Perché lei è favorevole all’abolizione?

Si tratta di una misura necessaria ai fini dell’equità sociale. Per capire cosa intendo, è sufficiente osservare cos’è avvenuto negli ultimi 20 anni.

Ce lo spieghi.

Sono prolificate sedi, facoltà e corsi di laurea con l’obiettivo di proteggere i potentati locali. Si è distrutto l’interesse degli studenti creando l’illusione che un’università facile e vicina a casa avrebbe potuto rivelarsi, effettivamente, un’opportunità di crescita e lavoro. Tutto ciò lo si è fatto lasciando al titolo ottenuto, a prescindere dalla sede universitaria, un valore legale.



Cosa intende?

Una laurea presa a Spinetoli, piuttosto che una presa a Ovindoli, vale tanto quanto una laurea presa al Politecnico di Torino, alla Bocconi di Milano, o alla Sapienza di Roma. Chi è più povero, quindi, cade più facilmente nella trappola. Avviene una selezione perversa, a rovescio: i ricchi possono scegliersi le sedi migliori, mentre i poveri non possono. Con il risultato che il figlio più intelligente dell’operaio finanzia quello più sciocco del ricco, dal momento che, in Italia, le tasse universitarie non corrispondono al costo effettivo supportato dall’Ateneo per lo studente.



Secondo alcuni il rischio è che con l’abolizione si incentiverà la nascita di atenei di serie A e atenei di serie B, penalizzando, in tal modo, coloro che non possono permettersi quelli più costosi.

Per questo si deve introdurre un sistema serio di borse di studio e prestiti d’onore. Lo studente deve sapere che quando va all’università costa 10mila euro l’anno. Ma se non può permetterselo e se lo merita, deve poterci andare egualmente, grazie al prestito.

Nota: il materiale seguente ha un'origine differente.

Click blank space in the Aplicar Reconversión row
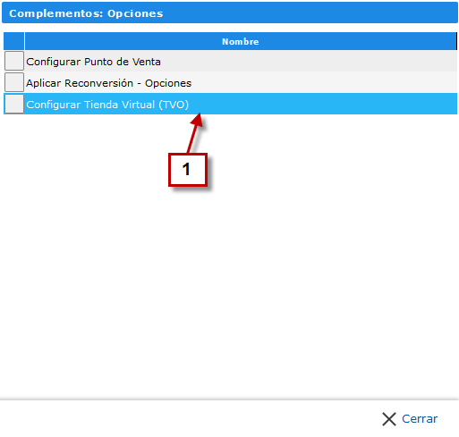This screenshot has height=437, width=459. pos(325,82)
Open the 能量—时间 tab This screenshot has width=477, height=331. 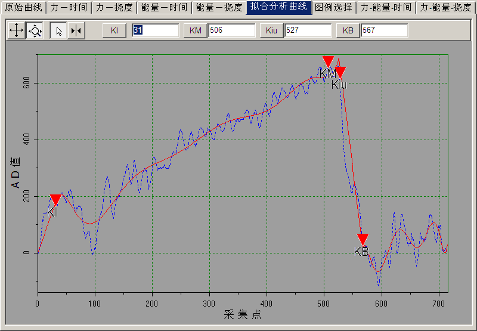pyautogui.click(x=165, y=8)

Non crede che una misura del genere potrebbe favorire lo sviluppo economico e l’occupazione?

Sì, ma tra vent’anni. Si tratterebbe di un provvedimento i cui effetti non sarebbero osservabili nel breve periodo. Come, del resto, è vano pensare che le liberalizzazioni poste di recente in essere incrementeranno improvvisamene il Pil. Sta di fatto che, dal punto di vista del valore della laurea, siamo indietro di almeno 20 anni.

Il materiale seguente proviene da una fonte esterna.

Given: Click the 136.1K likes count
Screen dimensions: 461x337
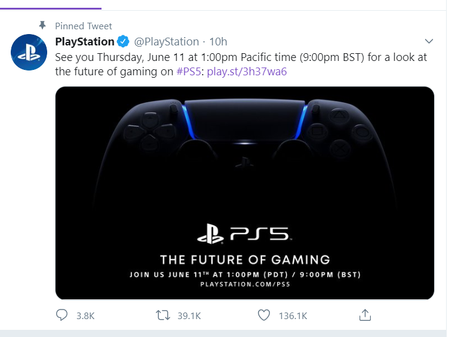Looking at the screenshot, I should click(293, 315).
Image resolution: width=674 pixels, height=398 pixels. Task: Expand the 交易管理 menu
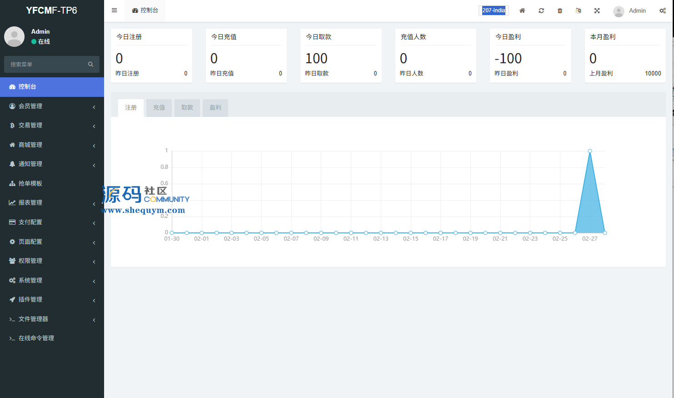30,125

Tra le proposte in esame, vi è quella dell’accreditamento delle università.

Sono d’accordo. Non è possibile che, nei concorsi pubblici italiani, un dottorato preso a Chicago, Londra o al Politecnico di Milano valga tanti punti quanti uno preso a Canicattì.

In tal senso, a che punto crede che siamo con la valutazione?

Siamo indietro di trent’anni.

Lei cancellerebbe il voto di laurea dal computo del punteggio necessario per accedere a taluni impieghi pubblici?

No, se il voto di laurea fosse espresso sulla base di quella meritocrazia di cui stiamo parlando. Se ex ante conoscessimo il rating delle università, sarebbe, quindi, giusto far valer anche il voto.

Crede che sia la volta buona? Ovvero, questo governo potrebbe realmente riuscire ad abolire il valor legale del titolo di studio?

Credo che per il bene dei giovani italiani, chiunque abbia un minimo di buon senso deve auspicare che ce la faccia.